▶ **Task item**:
Set down the records again. Every word and mark must match exactly.

+===+

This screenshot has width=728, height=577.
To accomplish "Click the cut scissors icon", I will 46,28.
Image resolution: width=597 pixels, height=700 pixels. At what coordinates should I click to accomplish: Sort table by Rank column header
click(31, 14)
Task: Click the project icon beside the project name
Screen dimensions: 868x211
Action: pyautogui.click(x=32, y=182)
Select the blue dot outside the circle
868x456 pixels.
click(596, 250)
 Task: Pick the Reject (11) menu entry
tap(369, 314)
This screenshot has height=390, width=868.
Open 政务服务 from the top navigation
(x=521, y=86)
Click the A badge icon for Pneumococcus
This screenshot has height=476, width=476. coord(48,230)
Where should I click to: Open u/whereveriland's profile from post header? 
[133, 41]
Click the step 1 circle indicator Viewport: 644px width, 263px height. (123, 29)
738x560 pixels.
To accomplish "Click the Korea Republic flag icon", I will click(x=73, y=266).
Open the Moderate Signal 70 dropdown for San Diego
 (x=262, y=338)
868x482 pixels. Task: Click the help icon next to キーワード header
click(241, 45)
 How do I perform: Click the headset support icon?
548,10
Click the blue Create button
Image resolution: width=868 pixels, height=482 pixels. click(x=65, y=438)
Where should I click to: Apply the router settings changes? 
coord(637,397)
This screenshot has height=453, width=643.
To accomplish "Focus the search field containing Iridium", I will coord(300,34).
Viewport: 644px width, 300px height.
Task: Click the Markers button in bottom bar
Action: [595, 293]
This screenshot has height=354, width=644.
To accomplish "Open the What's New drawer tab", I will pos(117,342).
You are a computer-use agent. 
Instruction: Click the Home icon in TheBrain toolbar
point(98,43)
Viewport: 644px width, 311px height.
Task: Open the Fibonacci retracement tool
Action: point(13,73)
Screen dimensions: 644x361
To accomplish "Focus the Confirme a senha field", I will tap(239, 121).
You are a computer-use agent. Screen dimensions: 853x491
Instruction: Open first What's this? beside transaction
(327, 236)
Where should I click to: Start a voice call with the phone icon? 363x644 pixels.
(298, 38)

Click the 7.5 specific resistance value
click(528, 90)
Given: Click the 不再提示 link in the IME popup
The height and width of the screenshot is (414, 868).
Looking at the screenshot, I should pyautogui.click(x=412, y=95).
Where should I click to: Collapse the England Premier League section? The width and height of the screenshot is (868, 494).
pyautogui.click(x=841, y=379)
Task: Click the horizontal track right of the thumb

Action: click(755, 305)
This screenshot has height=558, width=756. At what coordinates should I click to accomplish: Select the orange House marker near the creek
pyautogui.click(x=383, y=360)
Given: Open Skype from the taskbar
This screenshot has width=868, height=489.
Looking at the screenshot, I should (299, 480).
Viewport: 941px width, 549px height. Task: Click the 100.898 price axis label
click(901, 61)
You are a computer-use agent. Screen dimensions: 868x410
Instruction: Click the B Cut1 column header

+===+

▶ **Expected answer**:
This screenshot has width=728, height=577.
To accomplish "Click the cut scissors icon", I will 46,28.
Image resolution: width=597 pixels, height=700 pixels. At what coordinates should I click to accomplish: Sort table by Rank column header
click(31, 14)
Task: Click the project icon beside the project name
Screen dimensions: 868x211
Action: pyautogui.click(x=32, y=182)
Select the blue dot outside the circle
868x456 pixels.
click(596, 250)
 Task: Pick the Reject (11) menu entry
tap(369, 314)
This screenshot has height=390, width=868.
Open 政务服务 from the top navigation
(x=521, y=86)
Click the A badge icon for Pneumococcus
This screenshot has height=476, width=476. coord(48,230)
Where should I click to: Open u/whereveriland's profile from post header? 
[133, 41]
Click the step 1 circle indicator Viewport: 644px width, 263px height. (123, 29)
738x560 pixels.
To accomplish "Click the Korea Republic flag icon", I will click(x=73, y=266).
Open the Moderate Signal 70 dropdown for San Diego
 (x=262, y=338)
868x482 pixels. Task: Click the help icon next to キーワード header
click(241, 45)
 How do I perform: Click the headset support icon?
548,10
Click the blue Create button
Image resolution: width=868 pixels, height=482 pixels. click(x=65, y=438)
Where should I click to: Apply the router settings changes? 
coord(637,397)
This screenshot has height=453, width=643.
To accomplish "Focus the search field containing Iridium", I will coord(300,34).
Viewport: 644px width, 300px height.
Task: Click the Markers button in bottom bar
Action: [595, 293]
This screenshot has height=354, width=644.
To accomplish "Open the What's New drawer tab", I will pos(117,342).
You are a computer-use agent. 
Instruction: Click the Home icon in TheBrain toolbar
point(98,43)
Viewport: 644px width, 311px height.
Task: Open the Fibonacci retracement tool
Action: point(13,73)
Screen dimensions: 644x361
To accomplish "Focus the Confirme a senha field", I will tap(239, 121).
You are a computer-use agent. Screen dimensions: 853x491
Instruction: Open first What's this? beside transaction
(327, 236)
Where should I click to: Start a voice call with the phone icon? 363x644 pixels.
(298, 38)

Click the 7.5 specific resistance value
click(528, 90)
Given: Click the 不再提示 link in the IME popup
The height and width of the screenshot is (414, 868).
Looking at the screenshot, I should pyautogui.click(x=412, y=95).
Where should I click to: Collapse the England Premier League section? The width and height of the screenshot is (868, 494).
pyautogui.click(x=841, y=379)
Task: Click the horizontal track right of the thumb

Action: click(755, 305)
This screenshot has height=558, width=756. At what coordinates should I click to accomplish: Select the orange House marker near the creek
pyautogui.click(x=383, y=360)
Given: Open Skype from the taskbar
This screenshot has width=868, height=489.
Looking at the screenshot, I should (299, 480).
Viewport: 941px width, 549px height. Task: Click the 100.898 price axis label
click(901, 61)
You are a computer-use agent. Screen dimensions: 868x410
Instruction: Click the B Cut1 column header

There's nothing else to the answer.